*Document section*.

+===+

All the Companies Registered in India are governed by the provisions of Companies Act, 2013 (An act of Parliament which regulates the working of Companies and legal limits within which companies may do their business). Recently, Government strike off more than 2 Lakh companies and disqualified more than 3 Lakh directors for non-compliance of various provisions of Companies Act. Such type of historic action came at the time when government came to know about the various techniques used by corporate entity to evade taxes.

Company law provides legal compliance that are required to be followed by every company like reporting of financial results, reporting of changes in management, maintenance of statuary registers, auditing of accounts etc.

All the compliances provided under the Company Law may be divided in 2 parts for making it easy to understand Mandatory Compliances and Event Based Compliances.


After registration following are the mandatory compliances for every company:

Meeting of Board of Directors: First Meeting of Board of Directors is required to be held within 30 days of Incorporation of Company and thereafter 4 meetings are required to be held in every financial year in such a manner that the gap between 2 Board Meetings should not be more than 120 days. Notice of Board meeting must be send before 7 days of meeting to every director by way of physical or through e-mail.

+===+

*Problem set*.
1) Answer these questions from the text on company compliance under the Companies Act, 2013:
(a) How many directors did the government disqualify for non-compliance?
(b) What two categories are the compliances under Company Law divided into?
(c) How many days before a Board meeting must notice be sent to every director?
2) Pick up the text on company compliance under the Companies Act, 2013 at the point where it stops and continue it.

*Data section*.
+===+

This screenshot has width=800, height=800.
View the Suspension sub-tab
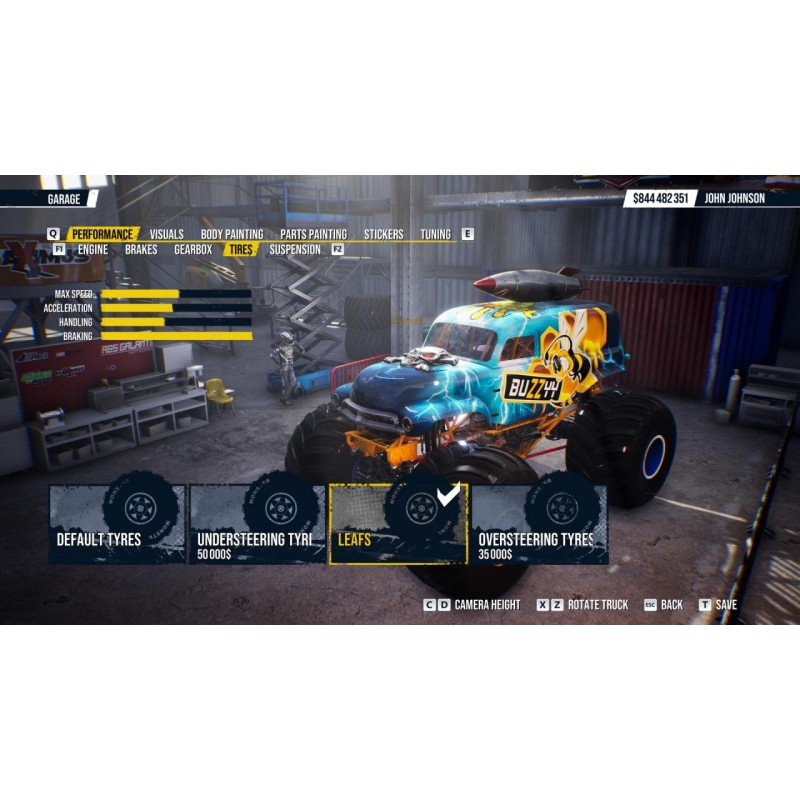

+===+

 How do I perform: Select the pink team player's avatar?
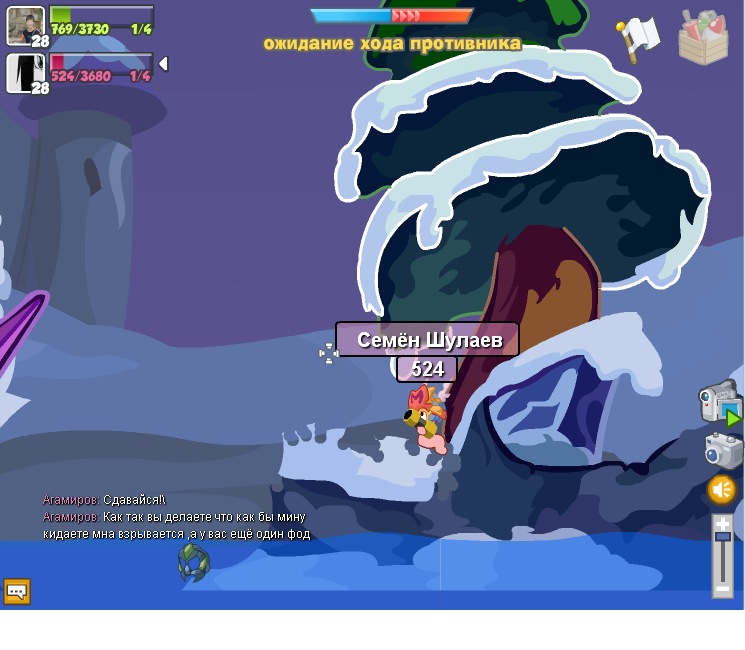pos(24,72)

+===+

*Results*.
1)
(a) More than 3 Lakh directors.
(b) Mandatory Compliances and Event Based Compliances.
(c) 7 days.

2)
Benefits to Small Company:

Small company means private limited company which has paid up capital less than Rs. 50 lakh AND turnover less than Rs. 2 Crore. It is sufficient to conduct only 2 board meeting for a small company.

In First Board meeting, Company has to approve pre-incorporation expenses, authorize anyone director for issuing share certificate and bank account opening, appoint first auditor of the company etc.

  • Issuing of Share Certificate: The Company is required to issue Share Certificates to the subscribers of memorandum within 60 days of Incorporation of Company.
  • Filling of Disclosure of interest by Directors: Director of every company are required to give disclosures about their interest in any other business entity in first Board Meeting in which they participate as a Director and thereafter in First Board Meeting of every financial year in FORM MBP-1 to the Company.
  • Annual General Meeting: A company may hold its first AGM within a period of 18 month from the date of incorporation. However, this should not be more than 9 months from close of financial years. There must be one meeting held in each year and the gap between two AGM must not be more than 15 months. Meeting must be held not later than 6 months from close of financial year.
  • Minutes of proceedings of Meeting of Board of Directors, General Meeting: It is mandatory for every company to cause minutes of the proceedings of every meeting of Board of Directors, General meeting within 30 days of conclusion of meeting concerned. Minutes shall be preserved permanently and shall act as evidentially value in case of any dispute.
  • Approval and Signing of Financial Statements: The financial statement shall be approved by the Board of Directors and signed by 2 Directors out of which one shall be managing director and the chief executive officer, if he is a director in the Company, Chief Finance officer and the Company Secretary of the Company, wherever they are appointed for submission to the auditor for his report thereon.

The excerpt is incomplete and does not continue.